▸ **Task to carry out**: Leaving out every picture, please repeat exactly the line that contains "Task: Click the left edge of the Ghost badge" and each line after it through the final line below.

+++ The data +++

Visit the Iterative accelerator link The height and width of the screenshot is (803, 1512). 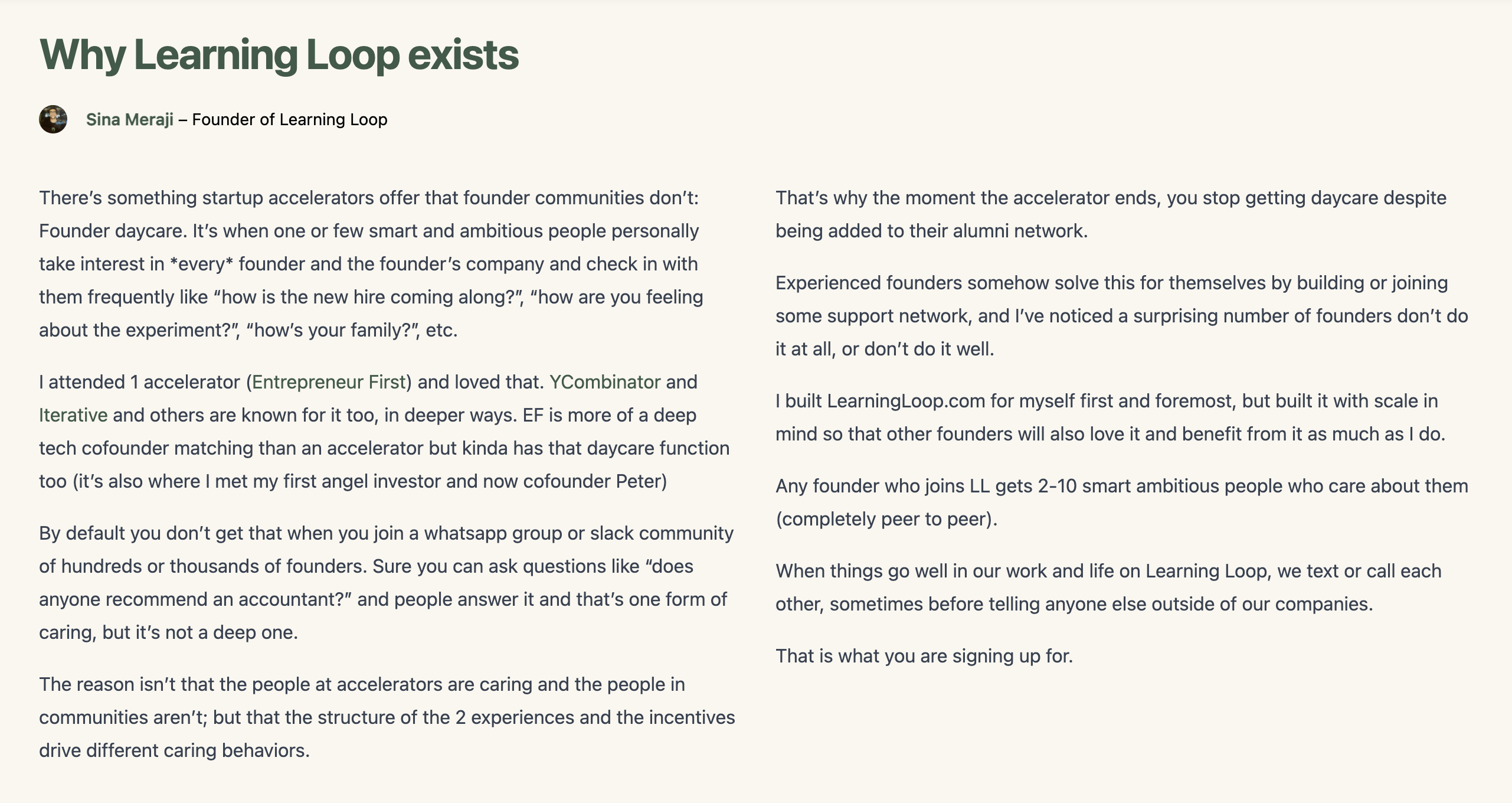(73, 415)
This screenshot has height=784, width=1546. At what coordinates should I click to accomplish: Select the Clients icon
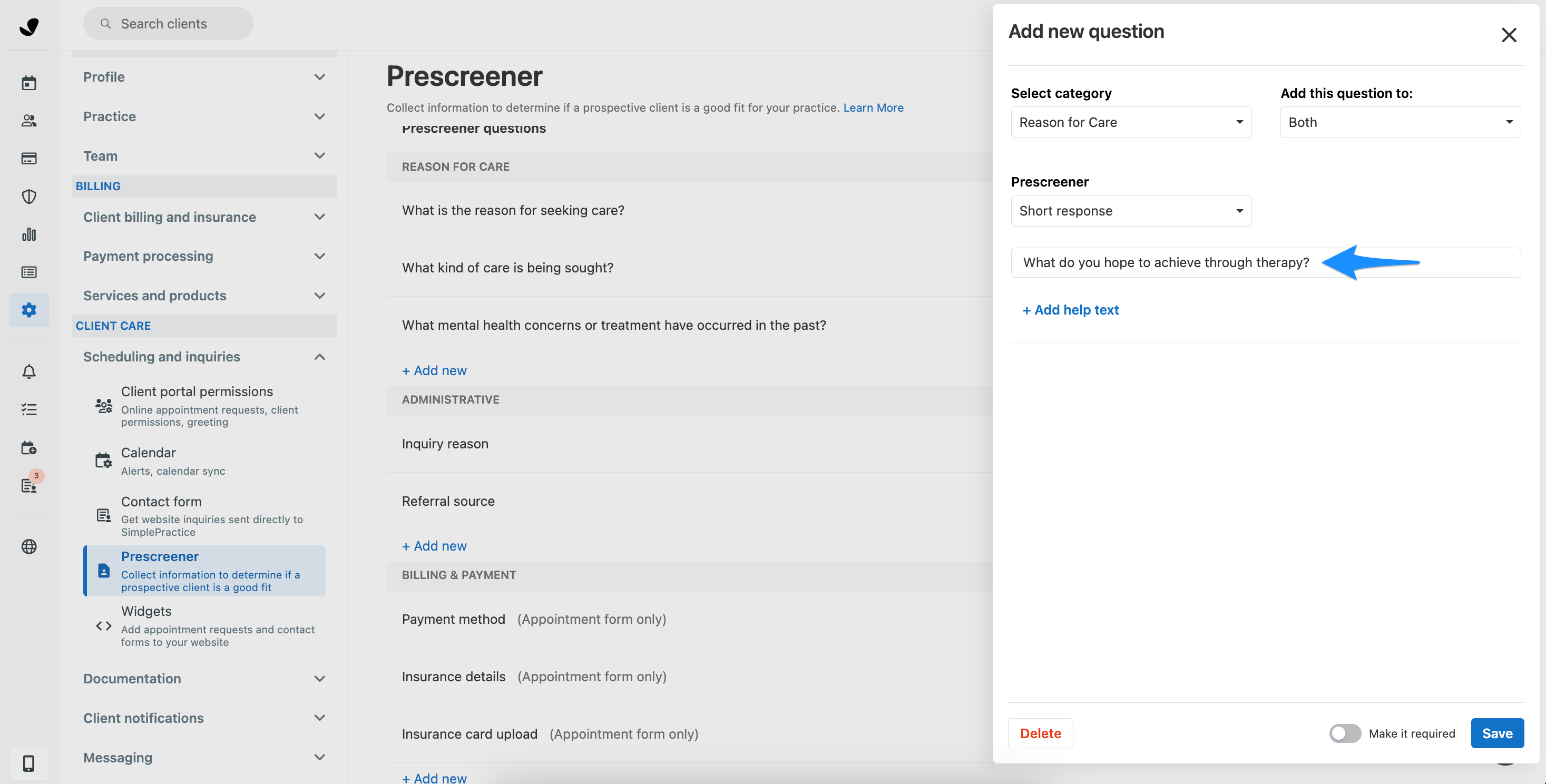[29, 121]
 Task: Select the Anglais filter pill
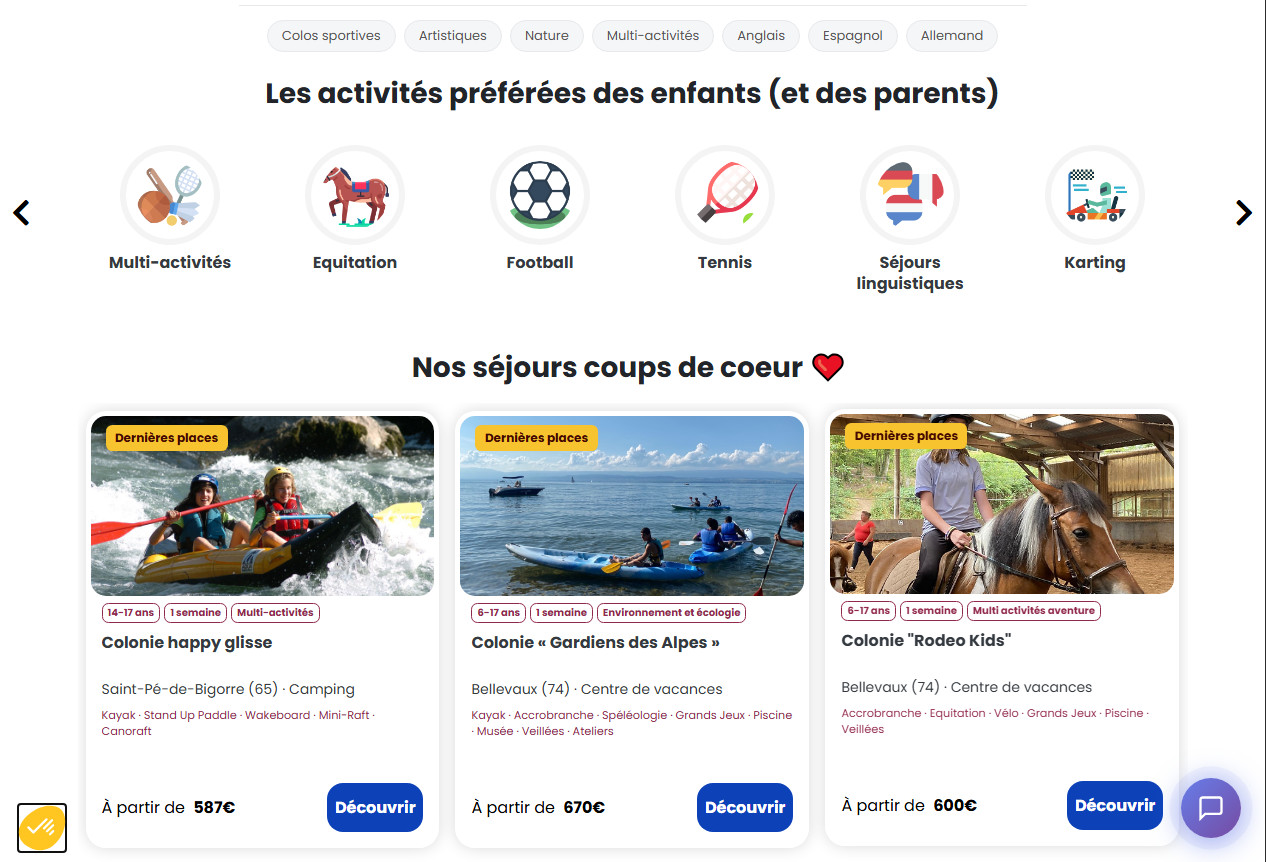pos(761,36)
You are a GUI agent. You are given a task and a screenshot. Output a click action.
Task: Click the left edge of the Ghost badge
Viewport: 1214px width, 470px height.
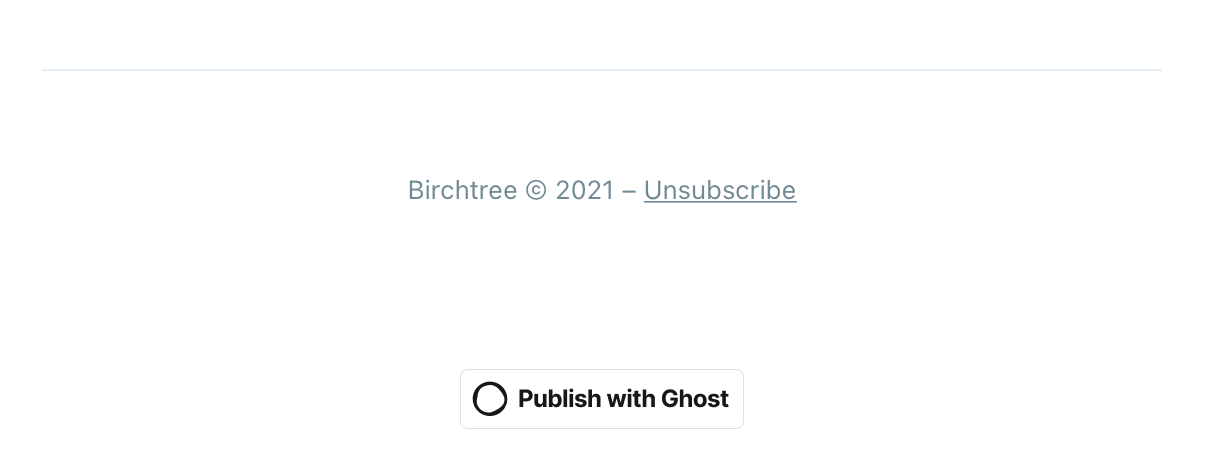tap(464, 399)
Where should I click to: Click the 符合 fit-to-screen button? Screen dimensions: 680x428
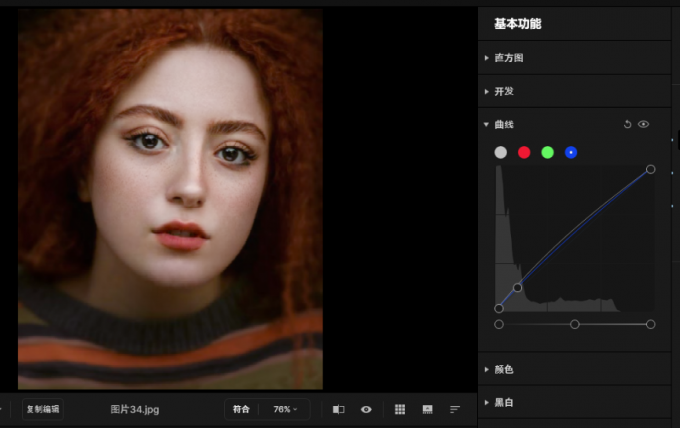pos(241,409)
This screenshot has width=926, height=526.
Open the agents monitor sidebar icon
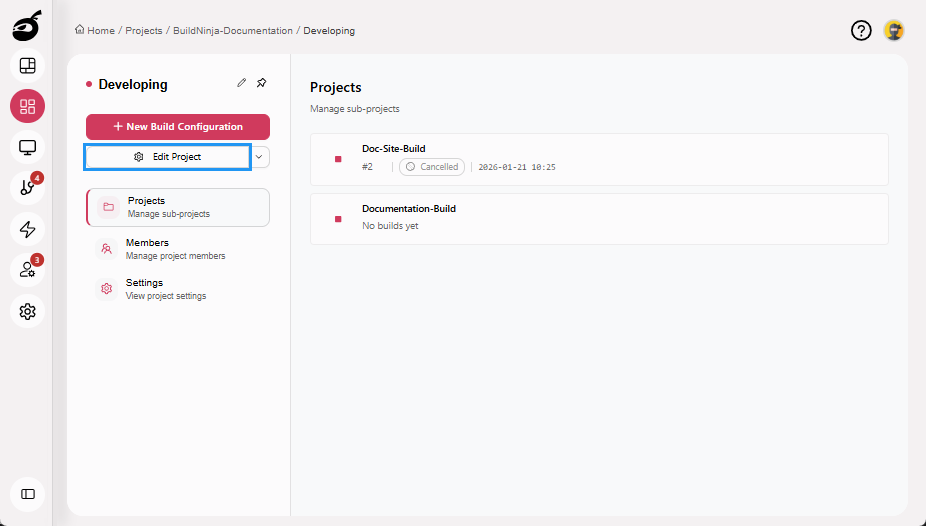pos(27,148)
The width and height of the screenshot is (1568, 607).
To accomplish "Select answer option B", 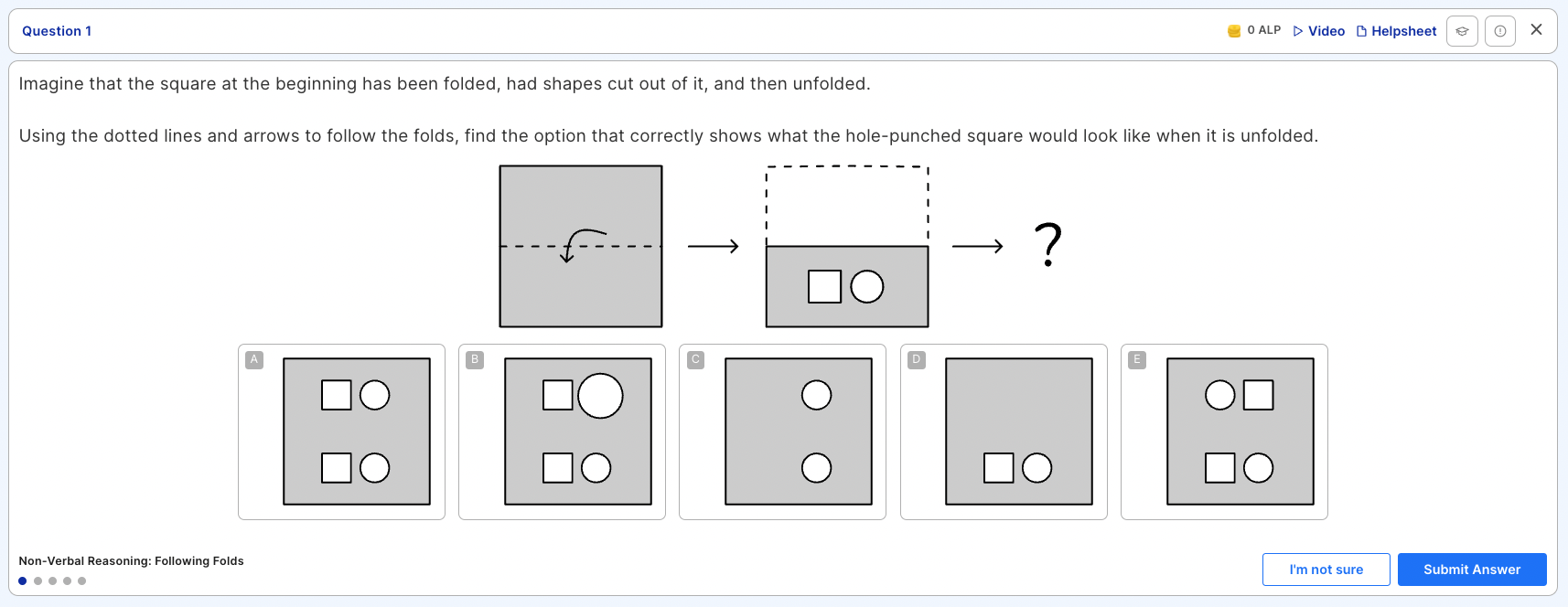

+++

▸ **Response box**:
Task: Click the left edge of the Ghost badge
Viewport: 1214px width, 470px height.
tap(464, 399)
Where should I click to: Click the 符合 fit-to-screen button? Screen dimensions: 680x428
pos(241,409)
This screenshot has width=926, height=526.
Open the agents monitor sidebar icon
pos(27,148)
The width and height of the screenshot is (1568, 607).
To accomplish "Select answer option B", 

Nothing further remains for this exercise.